Abstract-This paper describes a mixed-platform framework dedicated to Dynamic Stability Assessment of power systems. DSA refers to tools capable of characterizing the dynamic stability of the system. Time domain simulation is critical for DSA analysis and is done by algorithms known as TD engines. In this work, operations are shared between a software platform and a hardware one. TD simulation is handled by a dedicated mixed-signal electronics implementation. Data flow control, user interfacing, configuration, result post-processing and other auxiliary operations are realized in software. This architecture combines the flexibility of the software with the highperformance of dedicated hardware. Results of a multicontingency analysis and a critical clearing time determination analysis for sample test cases are presented. It is demonstrated that an increase in speed of almost three orders of magnitude can be achieved, compared to single-platform solutions.
INTRODUCTION
The ongoing major restructuring of power systems has led to them being operated closer to their limits [1] , [9] . Therefore stability concerns have been raised, and while security is an inherent function of the system, secure operation can be facilitated by the availability of adequate analytical tools [2] .

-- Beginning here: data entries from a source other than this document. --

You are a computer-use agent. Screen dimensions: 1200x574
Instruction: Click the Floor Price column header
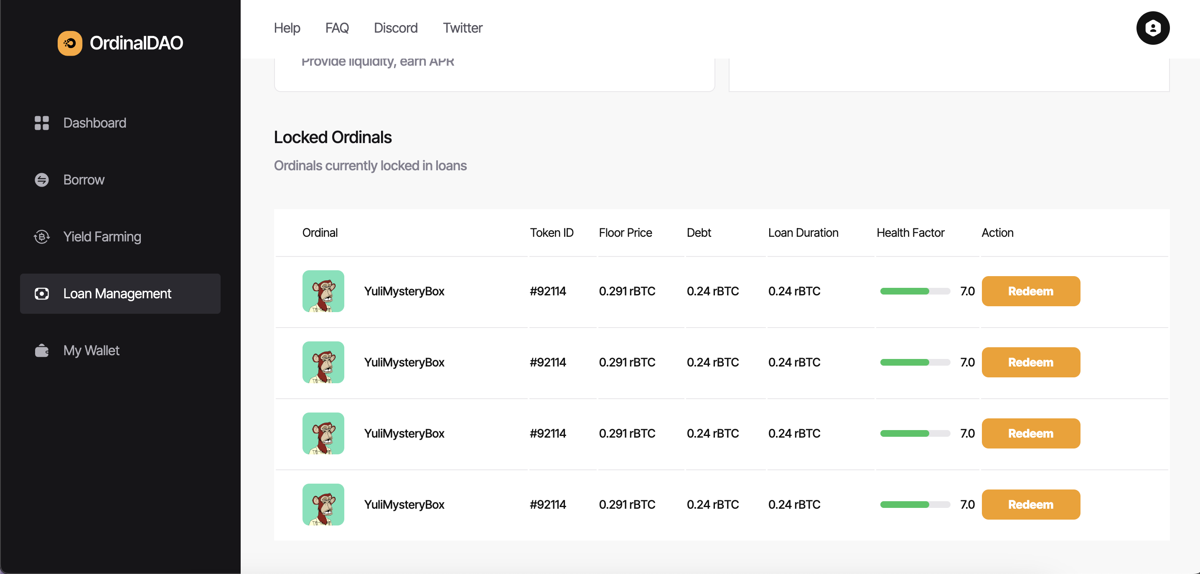click(625, 233)
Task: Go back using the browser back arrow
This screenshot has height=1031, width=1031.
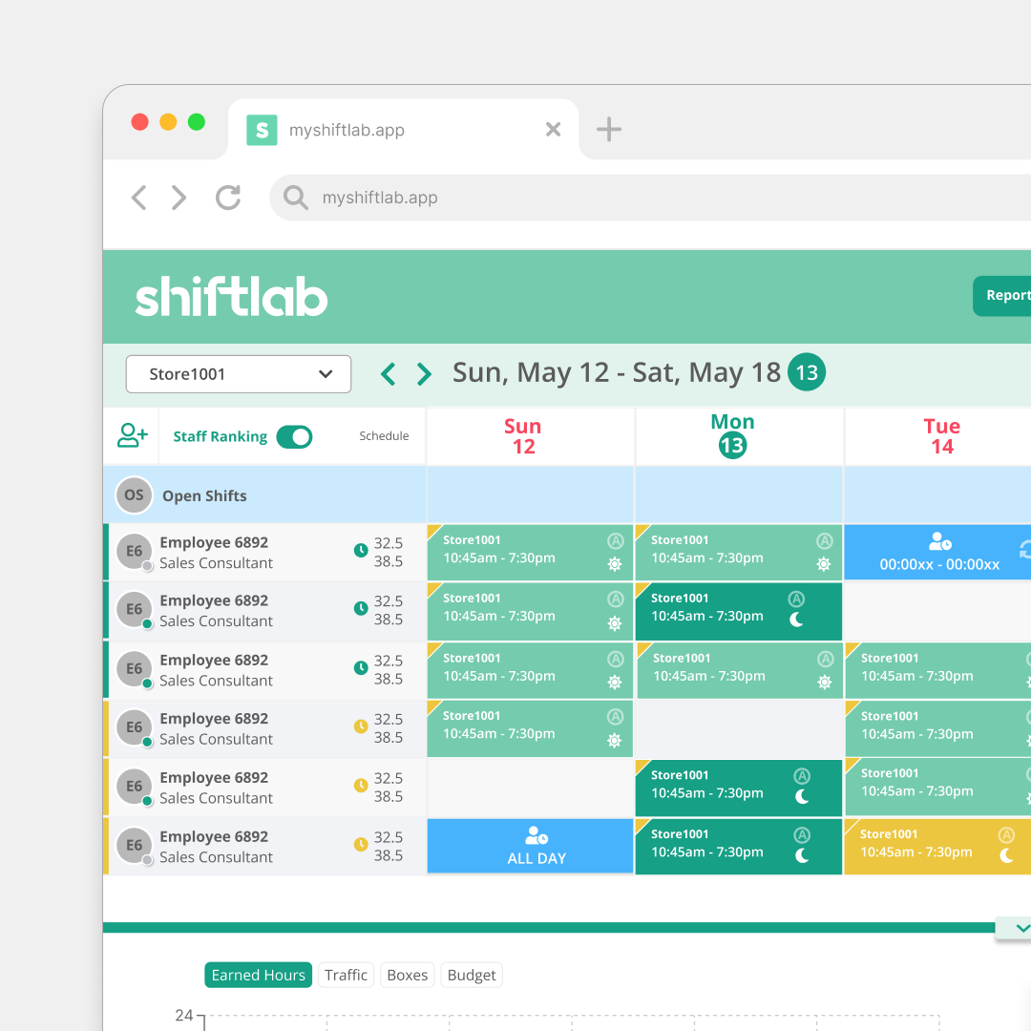Action: click(139, 198)
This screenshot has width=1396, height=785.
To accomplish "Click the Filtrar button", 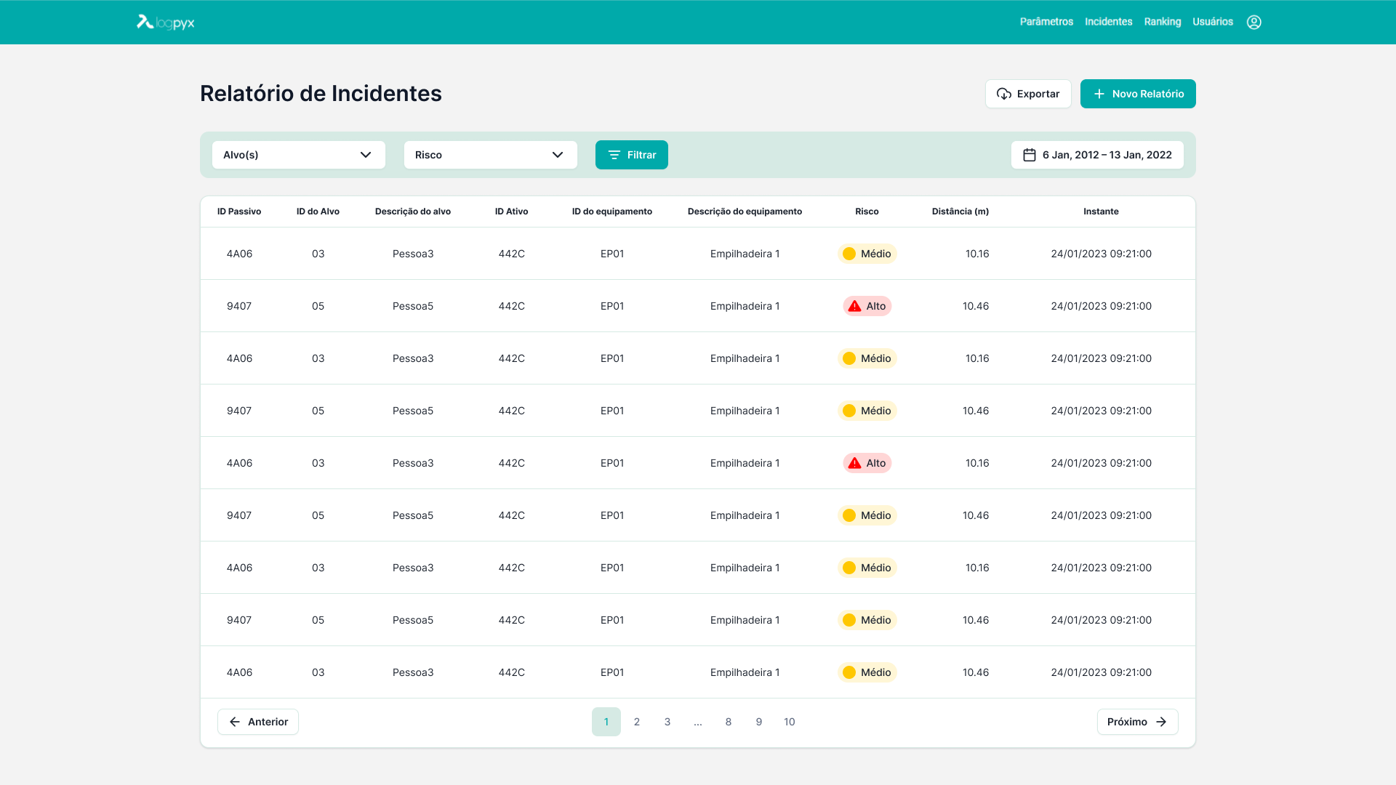I will click(x=632, y=155).
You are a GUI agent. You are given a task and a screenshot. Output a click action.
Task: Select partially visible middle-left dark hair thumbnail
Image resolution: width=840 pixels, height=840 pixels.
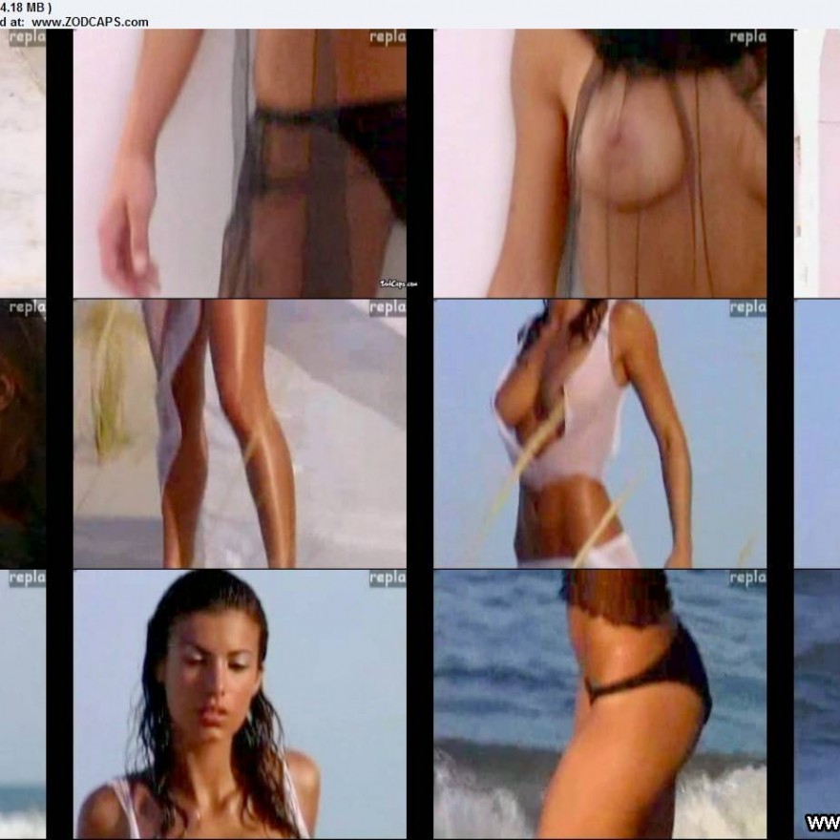22,433
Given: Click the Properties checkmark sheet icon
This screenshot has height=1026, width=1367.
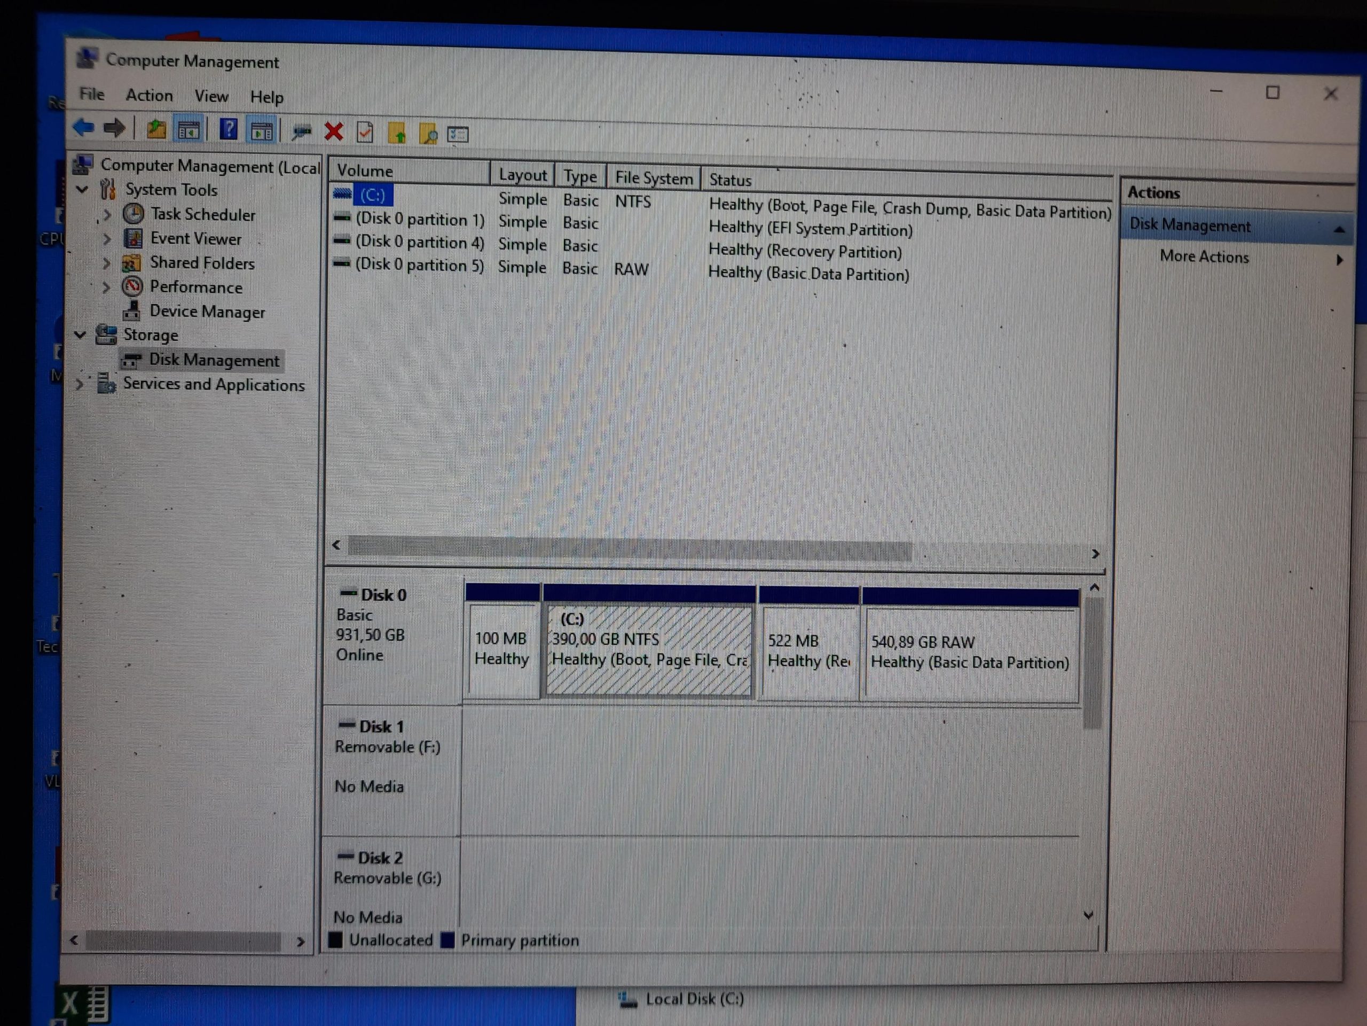Looking at the screenshot, I should (365, 132).
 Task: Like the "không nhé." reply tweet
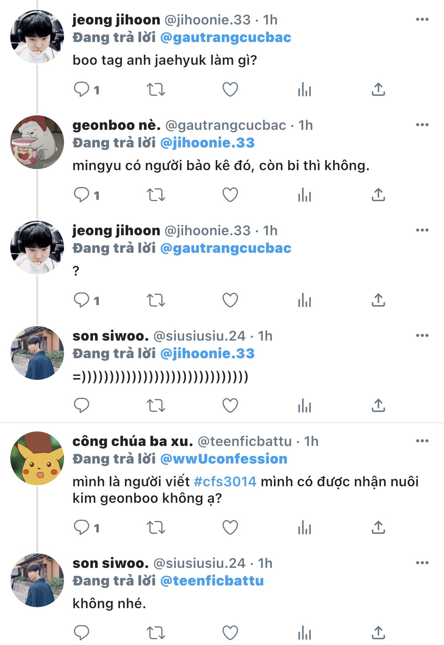click(230, 633)
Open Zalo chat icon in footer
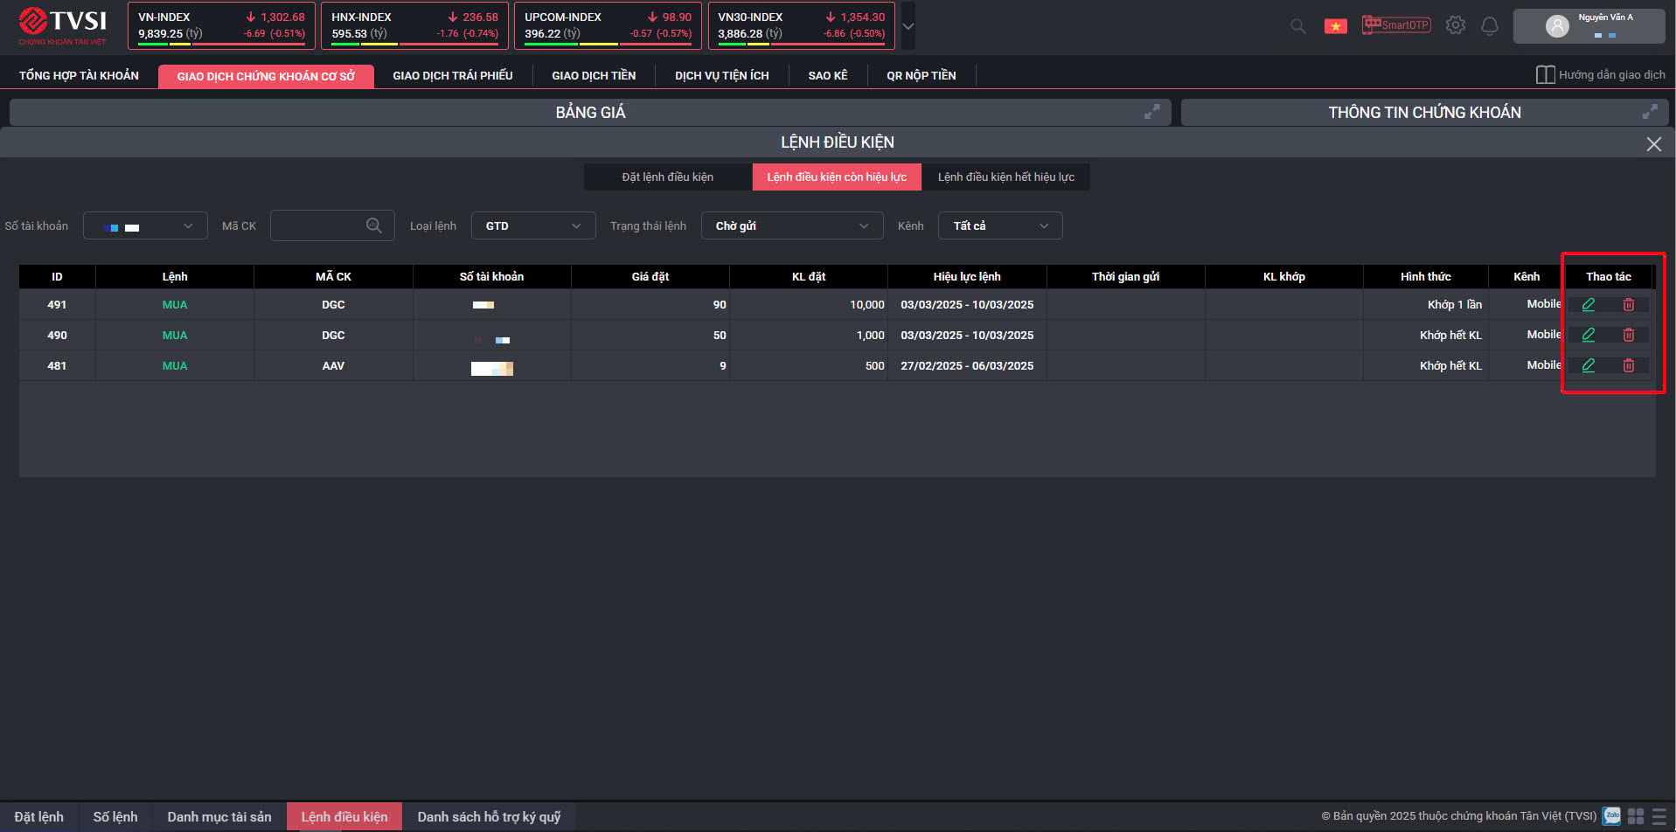This screenshot has height=832, width=1676. [1611, 816]

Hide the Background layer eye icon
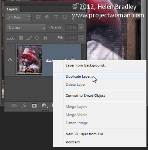tap(10, 60)
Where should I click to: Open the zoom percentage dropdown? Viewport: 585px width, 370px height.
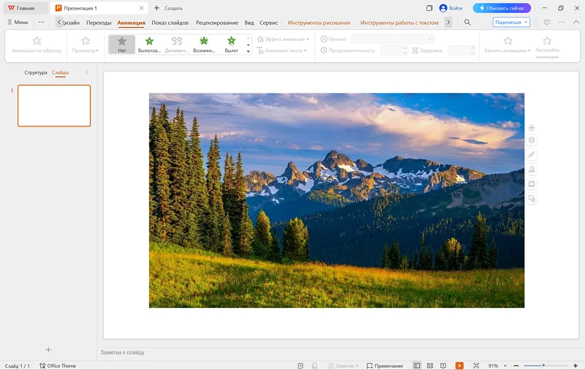tap(497, 366)
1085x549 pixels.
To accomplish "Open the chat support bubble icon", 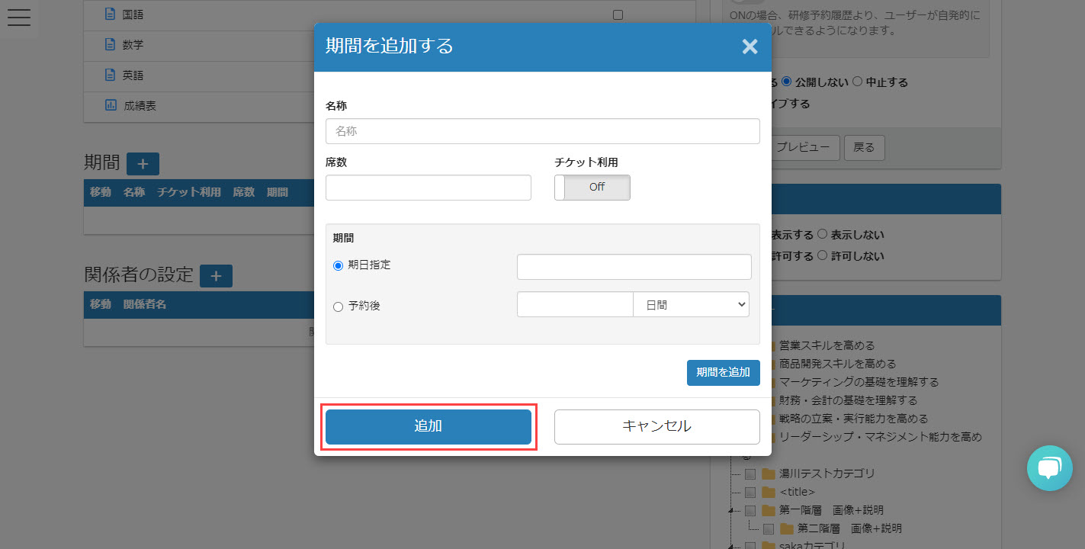I will click(1049, 467).
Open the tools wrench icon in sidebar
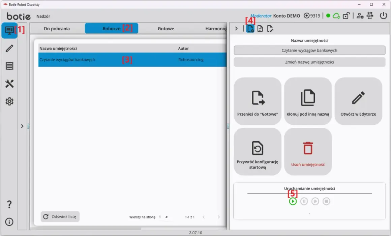 pyautogui.click(x=9, y=84)
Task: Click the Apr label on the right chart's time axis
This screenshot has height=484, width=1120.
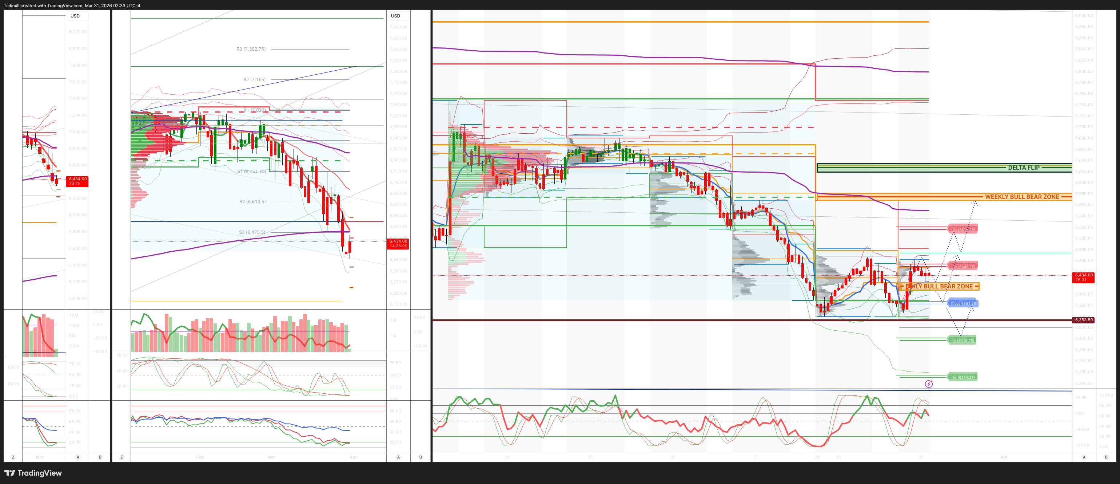Action: coord(1003,457)
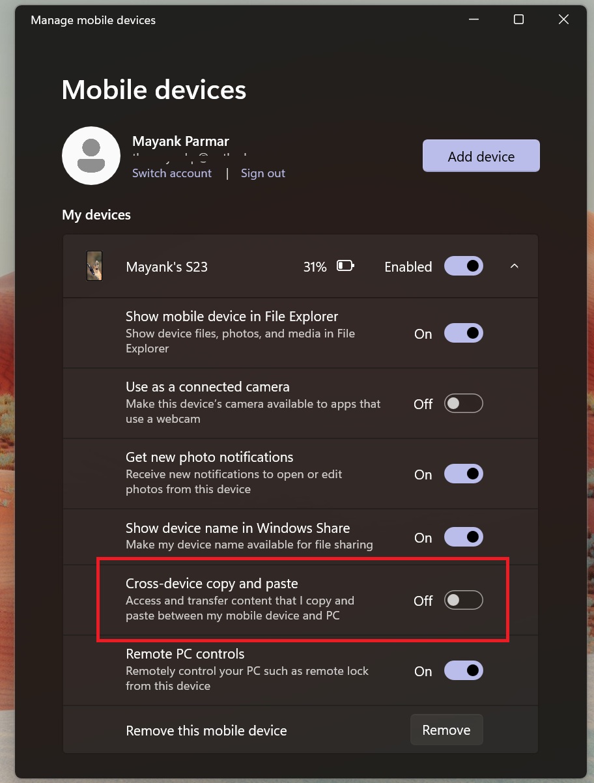594x783 pixels.
Task: Turn off Show mobile device in File Explorer
Action: (x=463, y=333)
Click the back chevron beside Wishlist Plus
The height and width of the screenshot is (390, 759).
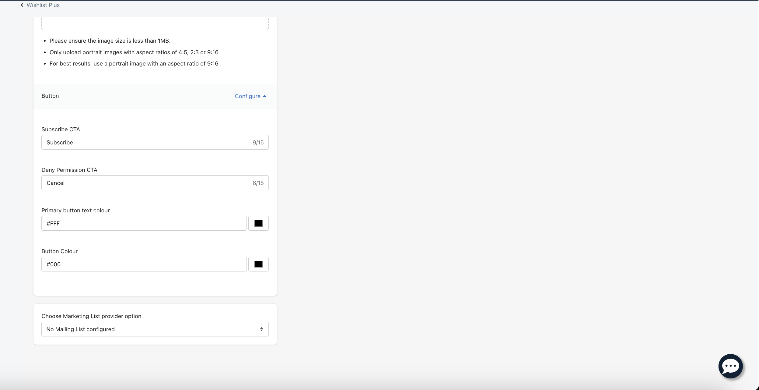(x=22, y=5)
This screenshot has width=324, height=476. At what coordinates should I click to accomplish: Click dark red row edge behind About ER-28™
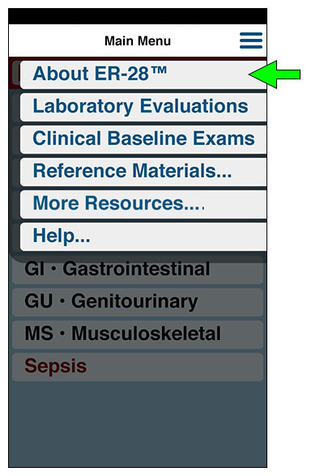15,73
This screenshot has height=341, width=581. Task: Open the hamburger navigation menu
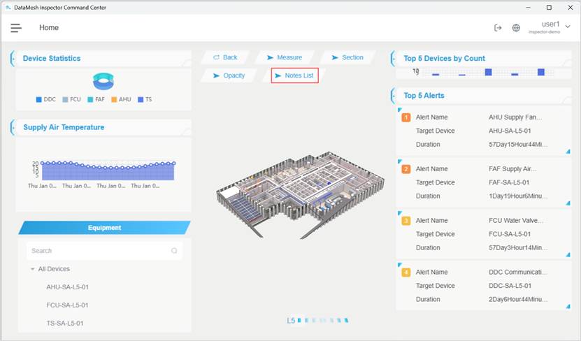click(16, 28)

One such tool is Dynamic Stability Assessment (DSA), which is concerned with the quantitative/qualitative characterization of the ability of the system to retain a state of operating equilibrium after being subjected to severe disturbances. In such transient events examined during DSA studies, the behavior of the system is described by complex, highly non-linear differential-algebraic equations (DAEs), which are handled by specific solvers known as time-domain (TD) engines. The bottleneck of traditional software-onlybased solutions lies in the computational complexity of the TD simulation.
This work proposes an alternative mixed-platform architecture. A software platform is responsible for peripheral tasks, and the TD simulation proper is handled by a dedicated hardware platform. Itself, the hardware uses a mixed-signal architecture: algebraic grid equations are solved on an analog resistor lattice, and differential nodal injection equations (generators, loads, etc.) are solved digitally on specially designed reconfigurable hardware. In this way the flexibility of software is combined with the high performance of dedicated hardware.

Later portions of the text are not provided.